I remember how fascinated I was when I first realized that the ancient systems of medicine from China had many similarities to the energy medicine systems in the Americas. I perceive the acupuncture meridians as rivers of golden light flowing an inch or so above the body, next to the skin. Yet Sharon’s were grayish black, and barely moving. Her entire energy system was sluggish and stuck, unable to eliminate toxins or circulate life-giving chi.

The process I’m using is effective, but it takes time. You clear one layer of sludge from the chakras and another reveals itself. It’s like peeling an onion. Eventually, you get to the core. Sharon is gauging her success by how quickly she regains her ability to walk pain-free. But true healing is much deeper than skin and bone, or even muscles and ligaments. It happens in the LEF, which must be brought back to an optimal state of health. Otherwise, even if physical symptoms disappear, illness will return. Sometimes, clients improve quickly after a few sessions with me, but I tell them to hang in there, as the symptoms may be disappearing but they are not healed yet. Only when their LEF is restored do I tell them they are well. I suspect that in Sharon’s case, healing will be a long process. I’ve come to see over the years that every client heals at a different pace and with a different rhythm, with sudden breakthroughs and frustrating plateaus.

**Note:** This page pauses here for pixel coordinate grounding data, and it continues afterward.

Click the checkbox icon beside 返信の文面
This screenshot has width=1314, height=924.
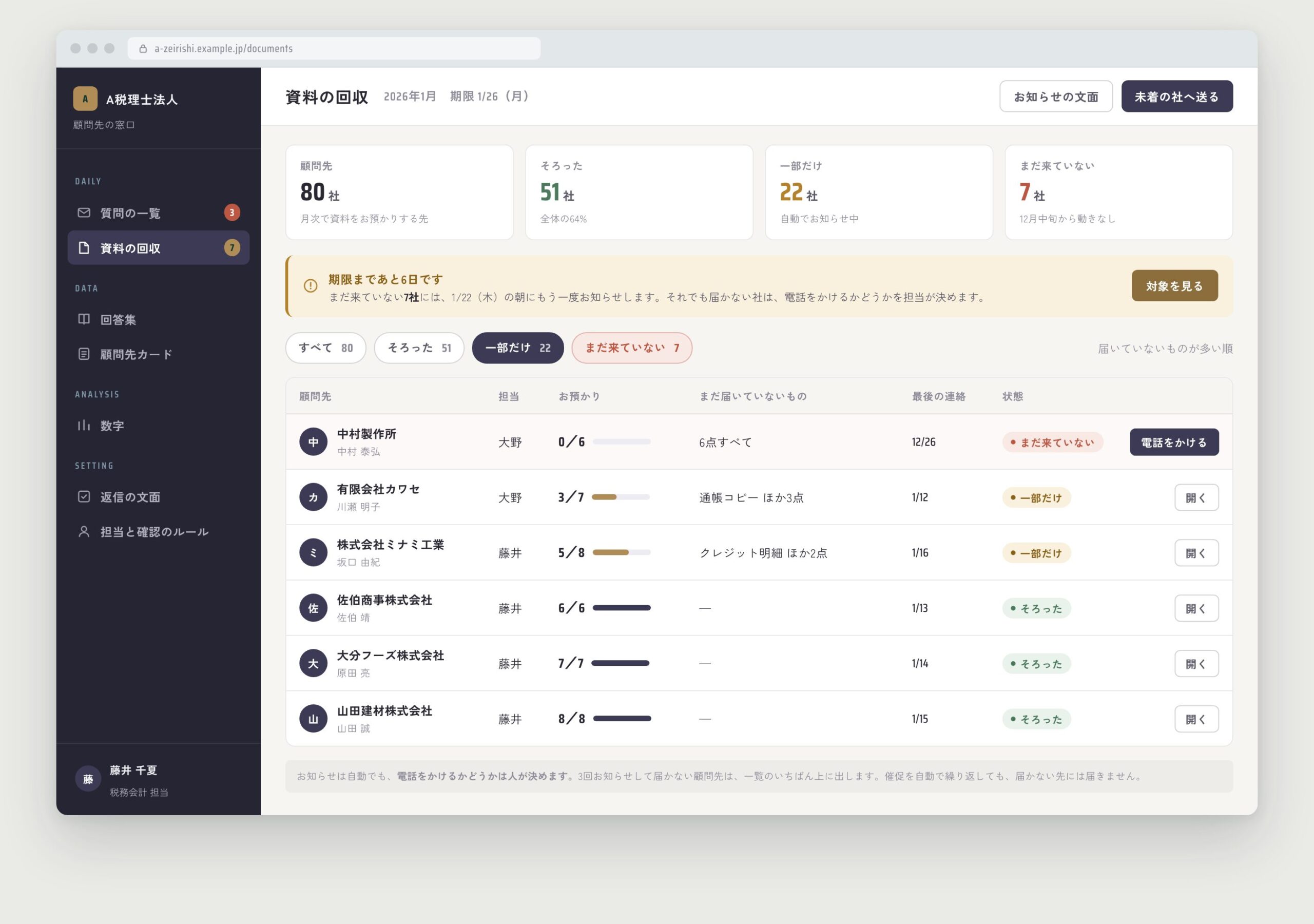pos(84,496)
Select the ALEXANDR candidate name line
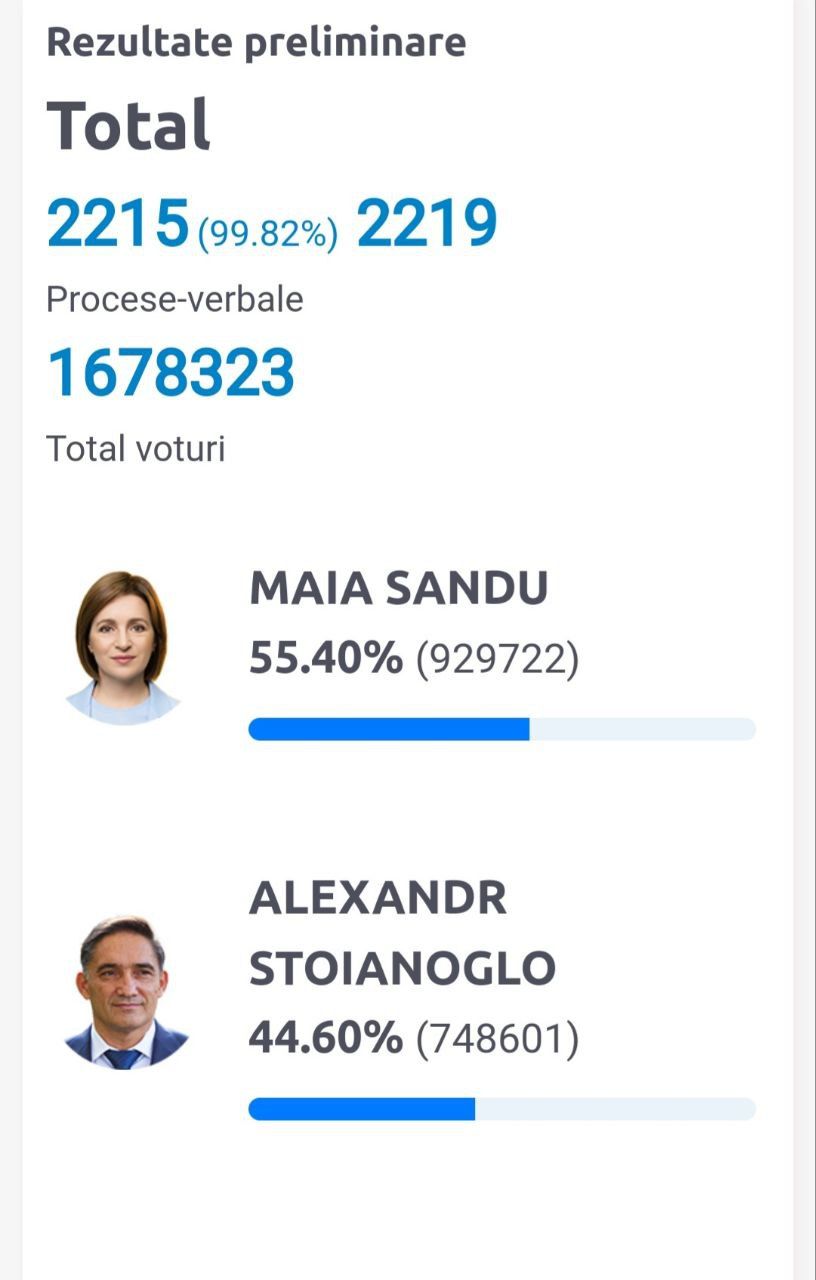Image resolution: width=816 pixels, height=1280 pixels. tap(378, 898)
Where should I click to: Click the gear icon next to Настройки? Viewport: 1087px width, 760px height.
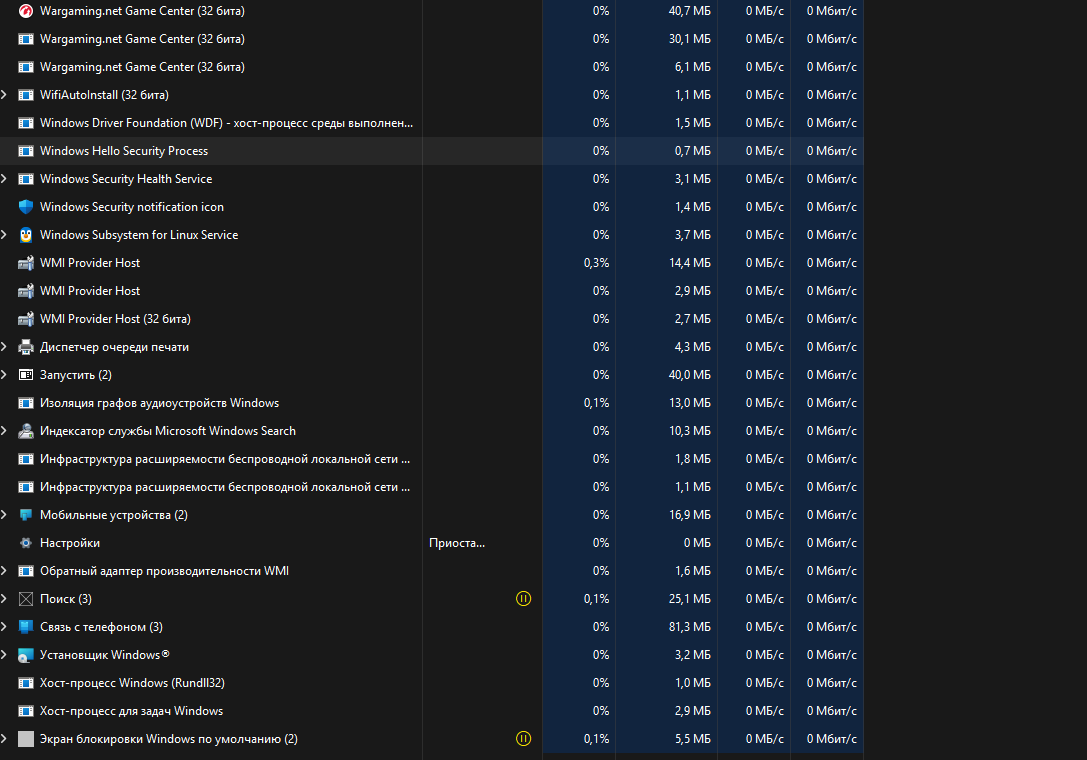click(x=26, y=543)
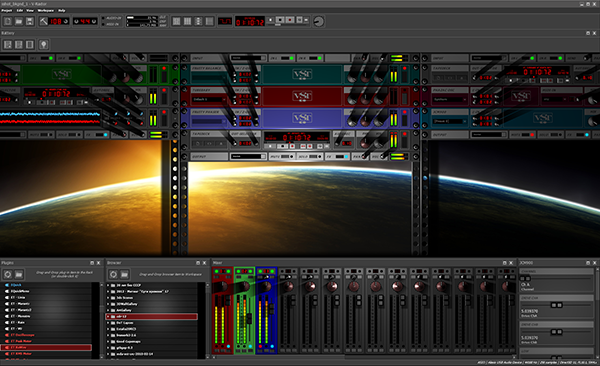Click the folder icon in Browser panel toolbar
Image resolution: width=600 pixels, height=366 pixels.
124,274
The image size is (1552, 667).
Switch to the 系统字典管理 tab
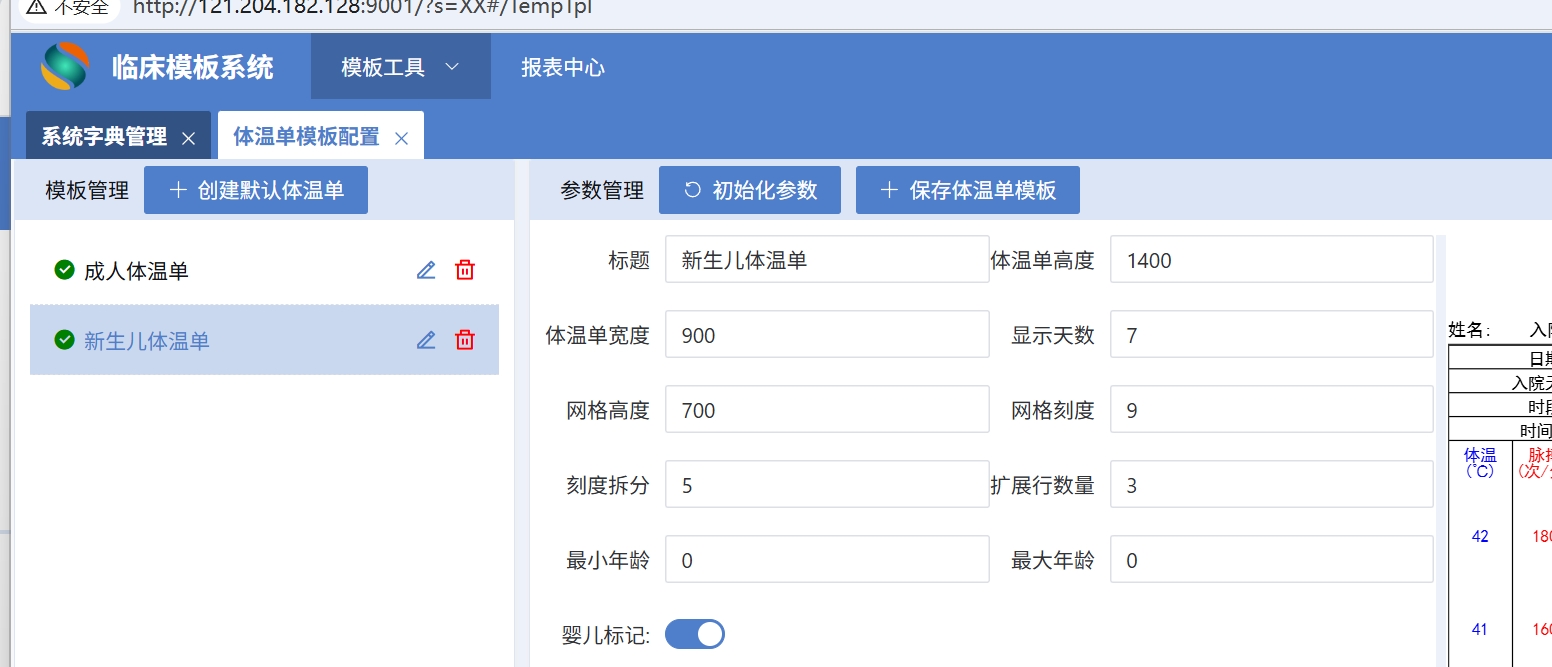point(104,137)
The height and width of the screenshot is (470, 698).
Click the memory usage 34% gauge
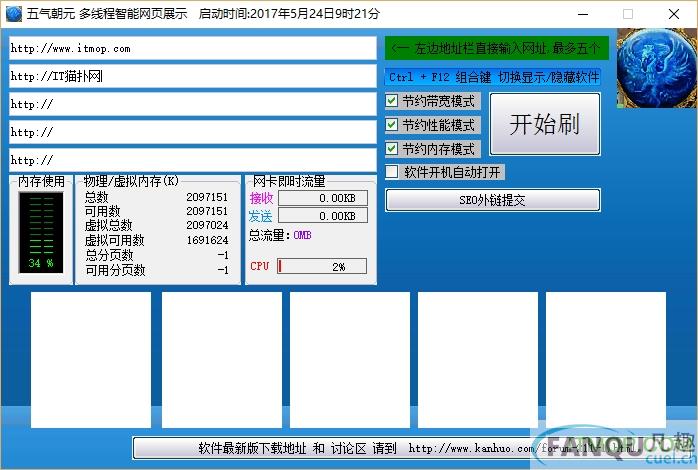(x=41, y=233)
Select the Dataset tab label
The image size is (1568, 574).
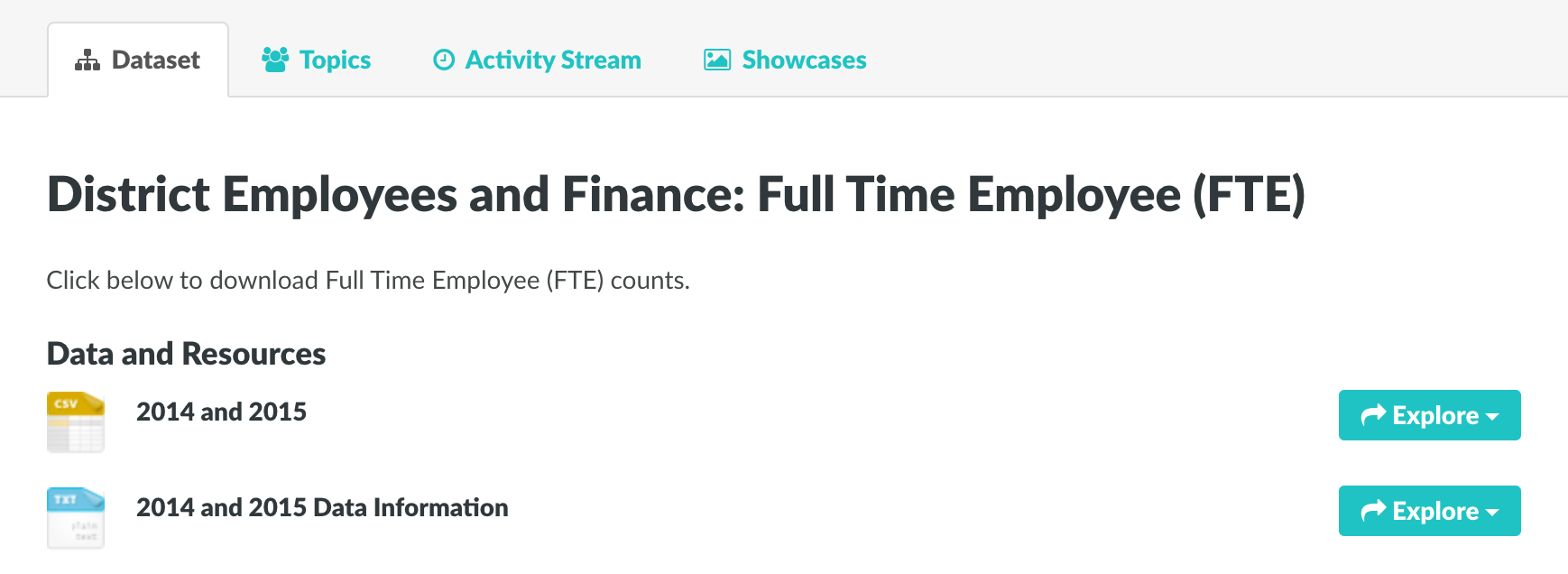(155, 60)
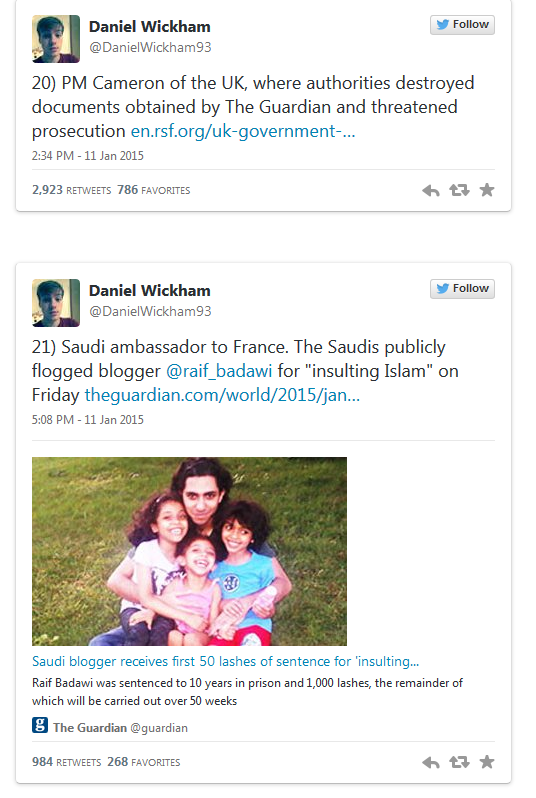This screenshot has width=536, height=798.
Task: Open Daniel Wickham avatar in tweet 20
Action: tap(56, 39)
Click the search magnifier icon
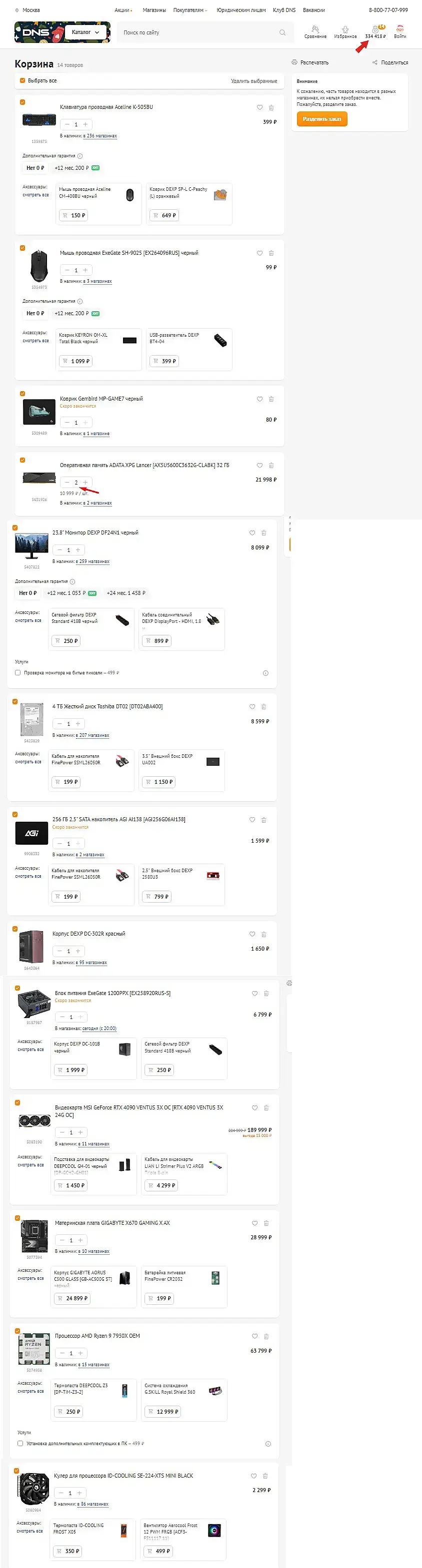This screenshot has height=1568, width=422. coord(282,33)
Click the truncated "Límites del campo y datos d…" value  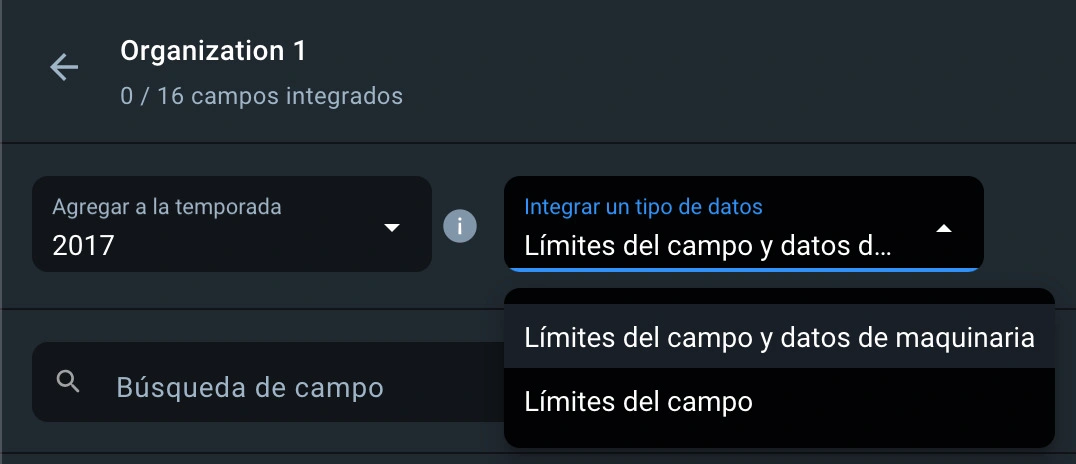(706, 245)
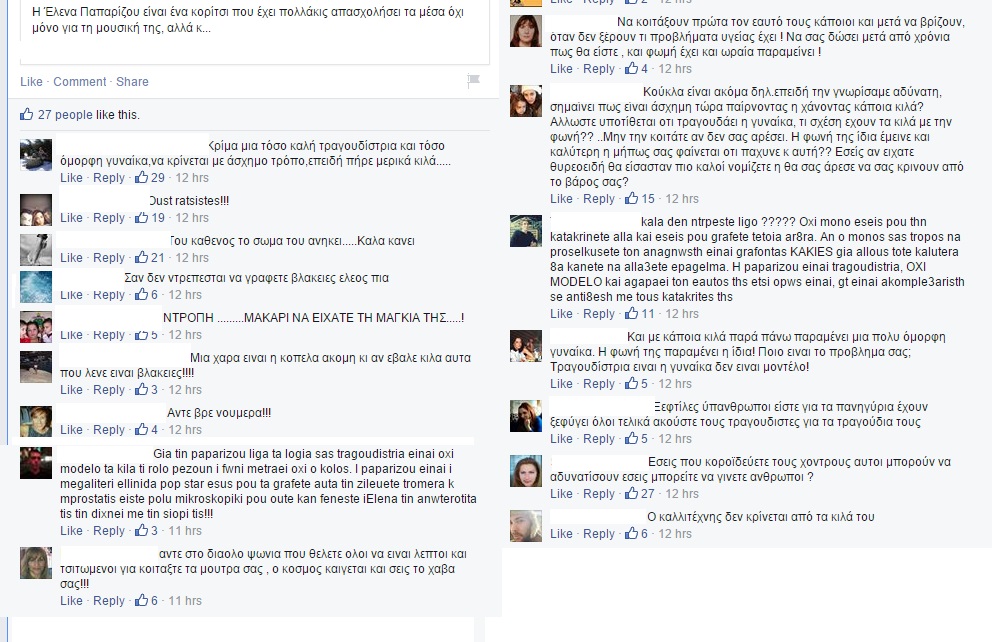This screenshot has width=993, height=642.
Task: Click the thumbs-up icon showing 21 likes
Action: 141,257
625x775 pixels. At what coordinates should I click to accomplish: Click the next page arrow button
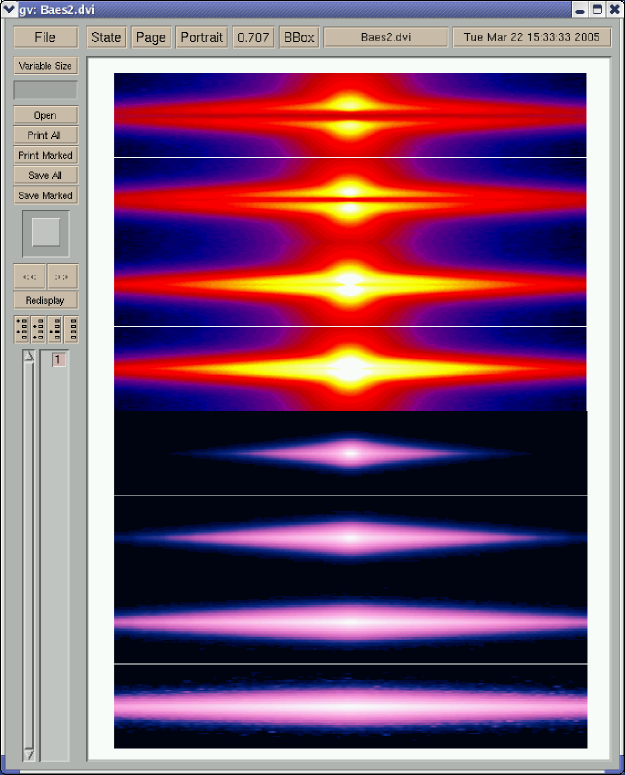61,277
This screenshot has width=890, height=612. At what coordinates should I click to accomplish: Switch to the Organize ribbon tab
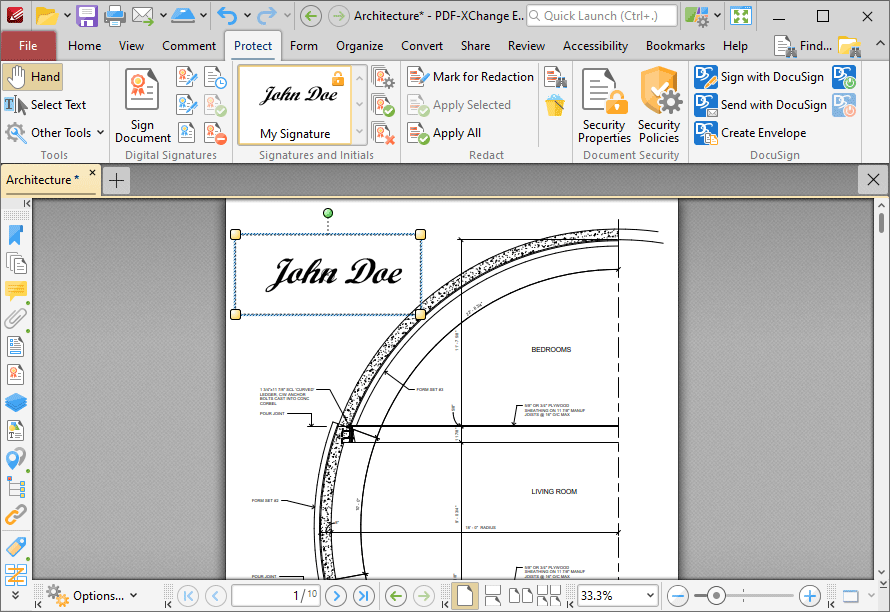(x=359, y=45)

Yesterday, I “saw” the shards of glass dissecting Sharon’s torso. It sounds outrageous, but even as Sharon was describing them, I could perceive large, angular pieces bisecting her. I have developed the skill of seeing using non-ordinary perception. It’s essential to shamanic work. It’s not a gift, really, as I had no natural talent for this. I was fortunate to have shaman teachers who trained me to “see” the invisible world. Non-ordinary perception is a skill we all can develop with training and patience. It’s a skill I teach our students at the Light Body Energy Medicine School. But this work isn’t for those looking for the fastest way to earn their shaman badge. It involves experiences that are humbling, unsettling, and even terrifying, as you first have to be willing to “see” all the hidden and terrifying aspects of yourself, what Carl Jung referred to as the “shadow” that we tend to project and see in others only. 

“Sit back, Sharon. Relax. Close your eyes. Breathe in through your nose, out through your mouth. Slowly. Deeply.” I breathe with her. Sharon has been through this before. She knows what to do to enter the state I call One Spirit, in which she is experiencing stillness and her LEF is open to healing. I shake my rattle to help her reach this quiet state, and the effect is hypnotic. The steady rhythm is helpful to me as well. I, too, have to relax and surrender to that other form of seeing that appears when I let the ordinary world fade into the background. …

(End of excerpt from Chapter 1, “A Shaman’s Miraculous Tools for Healing” by Alberto Villoldo, PhD, published by Hampton Roads Company. Release Date: November 1, 2015)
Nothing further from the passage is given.